Hilang - 38

80 35 17
                                    

Jangan lupa vote sebelum baca🖤
.
.
.

"Maaf kalau kesannya tadi enggak sop—"

"Enggak papa, Gib. Lo enggak salah, malah gue mau bilang makasih sama lo karena udah bantuin gue."

Gibran menggeleng. "Bukan itu, masalah tadi yang gue bilang kita udah ... pacaran?"

Olive menghentikan kunyahan yang ada di mulutnya, tatapannya langsung terlihat beda saat ucapan itu keluar dari mulut Gibran. Olive teringat kembali bagaimana Sandy pergi dengan wajah yang marah dan membuang kursi ke arah belakang.

Namun, beberapa detik kemudian Olive mengangguk lalu memaksakan kedua sudut bibirnya tersenyum. "Enggak papa, jangan dipikirin masalah itu."

Laki-laki berkemeja hitam itu mengembuskan napasnya panjang, bibirnya ikut tersenyum ketika Olive kembali memasukan kue ke dalam mulutnya.

Suasana menjadi canggung, sejak tadi Olive duduk bersama Gibran ketika semua orang pergi masuk ke dalam rumah. Olive dan Gibran memilih untuk duduk di luar tepat di depan tempat duduk pelaminan.

Tadi saat Olive meminta Gibran untuk menemaninya, perempuan itu membatalkan permintaan tersebut. Gibran terdiam, ia mengernyit ketika Olive terus mengucapkan tidak jadi. Lalu Gibran bertanya apa alasan perempuan itu membatalkan permintaannya.

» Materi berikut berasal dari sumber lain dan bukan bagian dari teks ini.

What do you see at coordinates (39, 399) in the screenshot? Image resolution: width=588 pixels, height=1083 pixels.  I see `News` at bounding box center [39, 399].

Ternyata, Olive tidak mempunyai baju untuk pergi. Gibran tertawa, bahkan tanpa sadar ia mengacak gemas kepala Olive yang memasang wajah sedihnya yang menggemaskan. Akhirnya, Gibran mengajak Olive ke salah satu salon ternama di Jakarta. Membelikan perempuan berambut sebahu itu baju senada dengannya.

Olive pun sempat menolak, ia menganggap ini berlebihan. Tapi ternyata tidak, Gibran tetap memaksa Olive memakai baju serta makeup pemberian laki-laki berwajah manis itu.

Akhirnya Gibran tahu bagaimana kehidupan Olive di luar, ternyata Olive mempunyai teman laki-laki yang terbilang cukup banyak walaupun bisa dihitung jari. Gibran juga tidak memungkiri bahwa salah-satu laki-laki yang Olive sebut teman itu tidak menyukai Olive, pasti ada yang menyukai perempuan berambut sebahu itu.

Gibran mengernyit ketika melihat beberapa pria dan wanita berumur yang kira-kira seperti orang tuanya keluar dari rumah di depannya. Saat sepasang pria dan wanita itu mendekat, sontak saja Gibran berdiri dan langsung tersenyum. "Eh, Om Arnold?"

"Loh? Gibran?"

Olive yang mendengar nama Arnold tersebut, dia langsung mendongak dan saling beradu pandang dengan ayahnya. Arnold tersenyum lebar, membalas jabatan tangan Gibran dengan wajah yang berseri-seri. Olive mengernyit, dipandangnya wanita yang ada di sebelah Arnold sesekali. Wanita itu tampak tersenyum juga, merangkul lengan Arnold dan juga menatap Olive.

Perempuan itu pun bangun dari duduknya, tepat di samping Olive. "Om ke sini juga? Kenapa enggak bareng Gibran aja tadi?"

"Gimana mau bareng? Kan, ini pernikahan anak om, si Adiba." Arnold tertawa pelan, memukul pundak Gibran beberapa kali. "Kamu sama Olive?"

Gibran mengangguk cepat, ia pun terkejut ketika Arnold mengenal Olive.

"Kalian cocok banget! Kalian pacaran, ya?"

Arnold lagi-lagi tertawa. "Udah-udah. Kamu Olive, ikut ayah sama mama, yah? Ada yang mau ayah omongin sama kamu. Kalau perlu ajak Gibran biar kamu enggak nyari-nyari dia nanti," goda Arnold.